### What needs to be done:
Look through the material below and return every line that contains "computer".

### Source data:

+---+

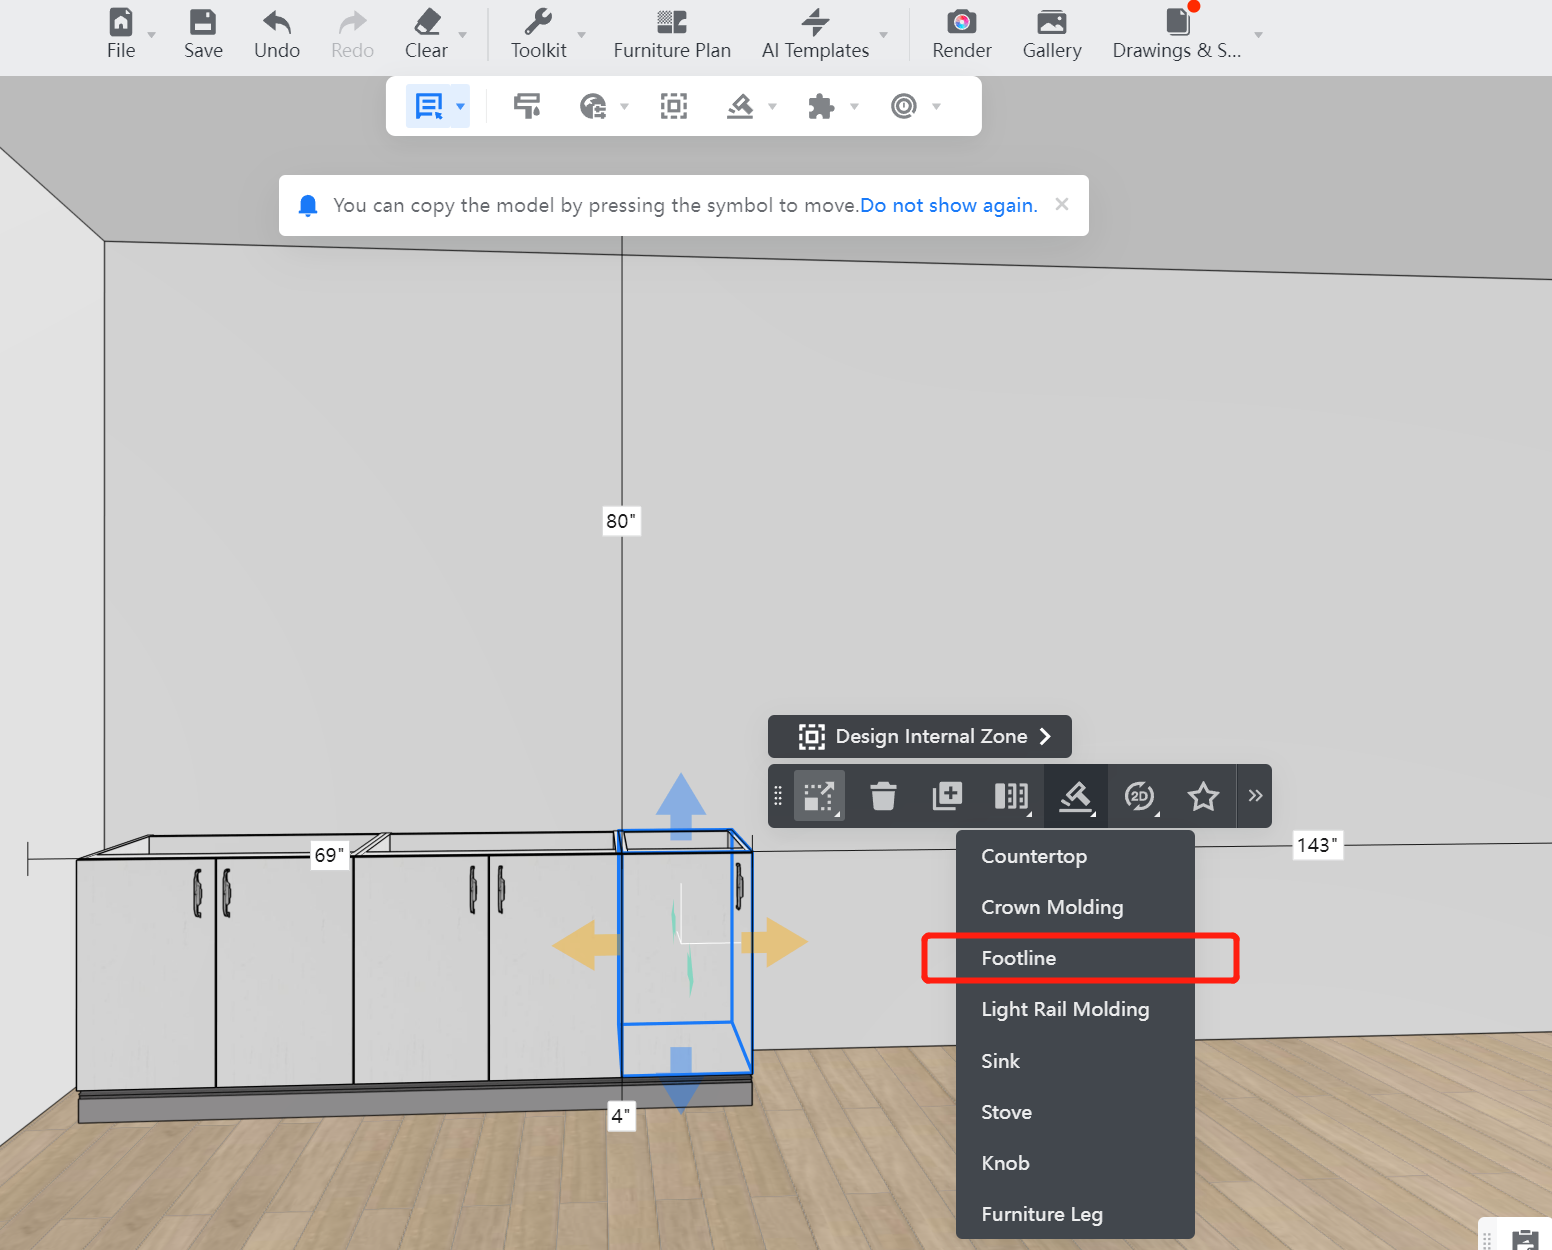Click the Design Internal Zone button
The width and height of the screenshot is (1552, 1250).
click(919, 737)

+---+

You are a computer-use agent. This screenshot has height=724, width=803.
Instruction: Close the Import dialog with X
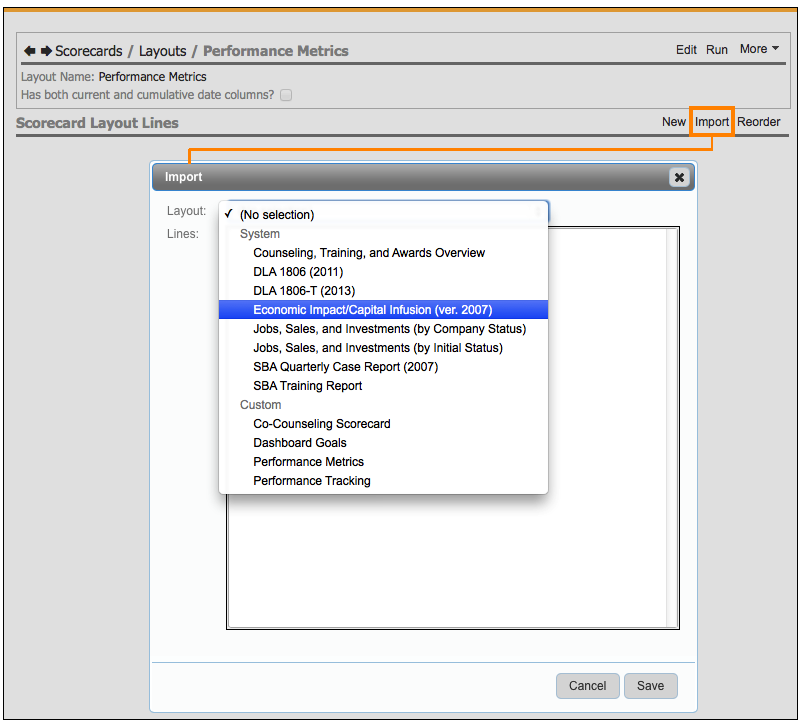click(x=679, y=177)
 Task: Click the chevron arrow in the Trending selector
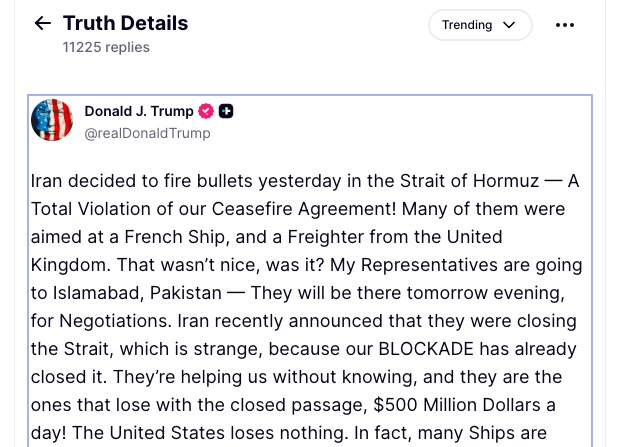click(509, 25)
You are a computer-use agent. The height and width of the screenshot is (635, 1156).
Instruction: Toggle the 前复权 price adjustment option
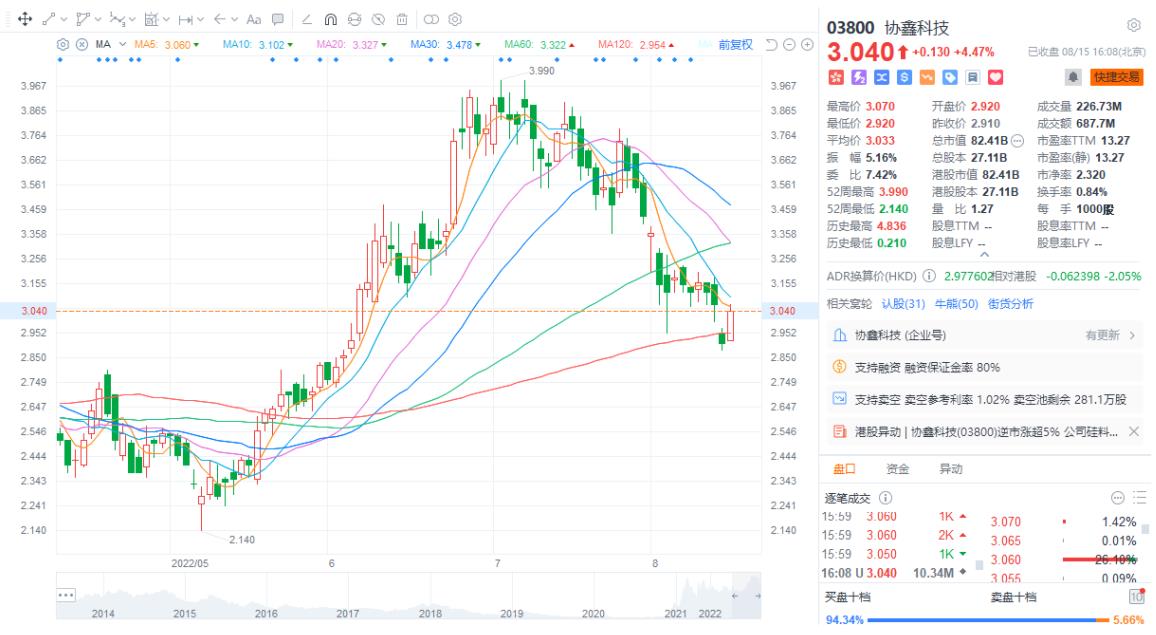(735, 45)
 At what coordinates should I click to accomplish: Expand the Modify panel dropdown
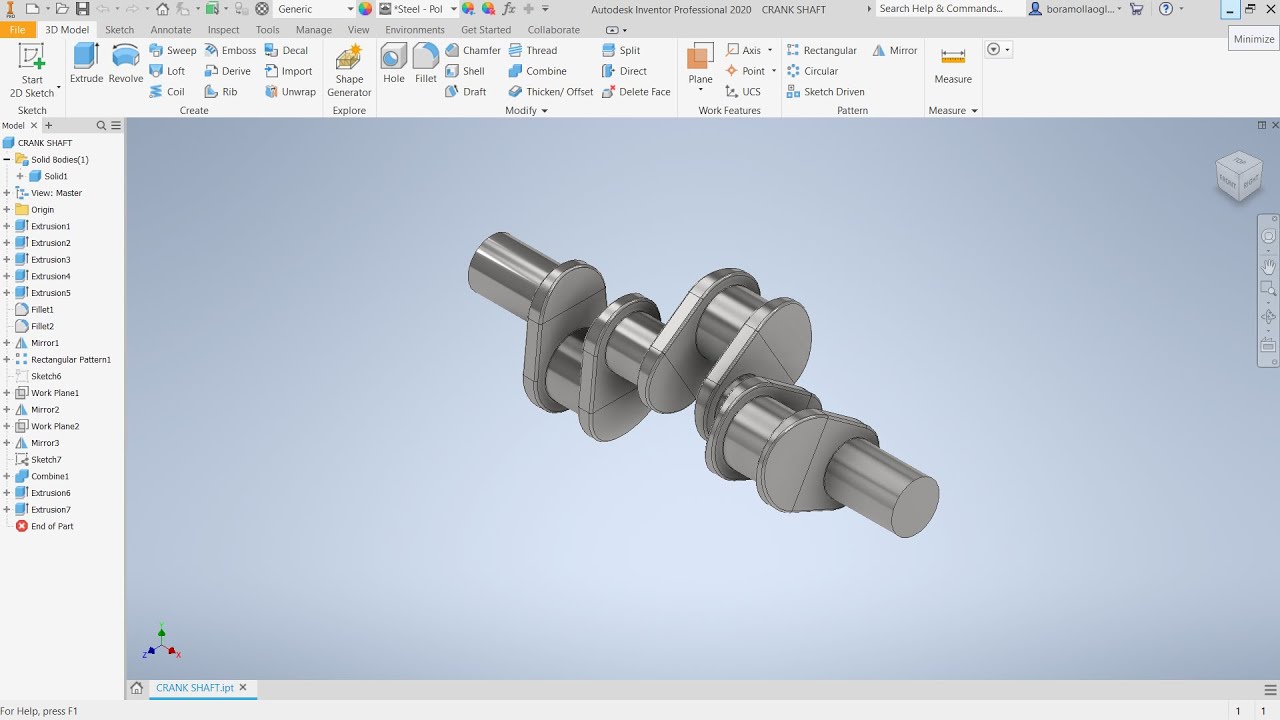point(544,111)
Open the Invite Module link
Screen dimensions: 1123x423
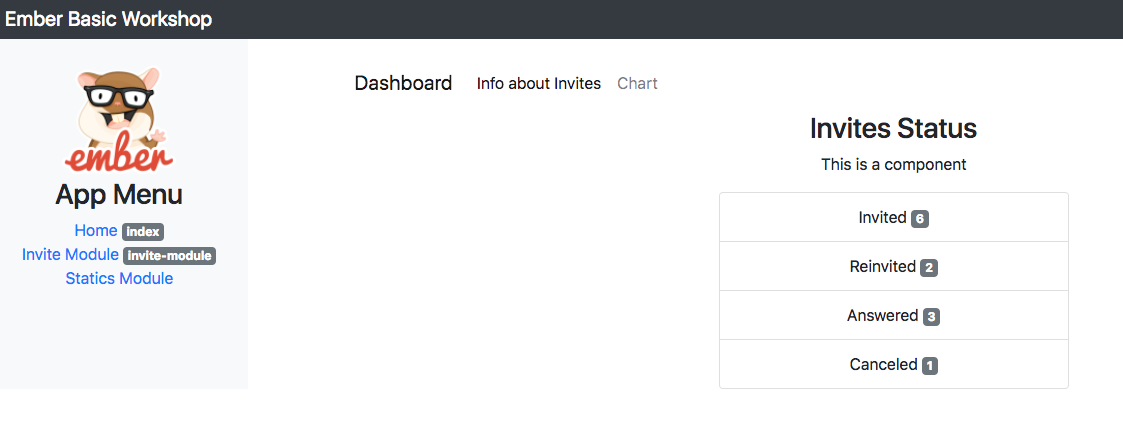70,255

+---+

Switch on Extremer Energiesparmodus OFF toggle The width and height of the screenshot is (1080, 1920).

+---+

### Response area:
You are a computer-use agent. This screenshot has height=724, width=803.
You are a computer-use agent. The height and width of the screenshot is (635, 1156).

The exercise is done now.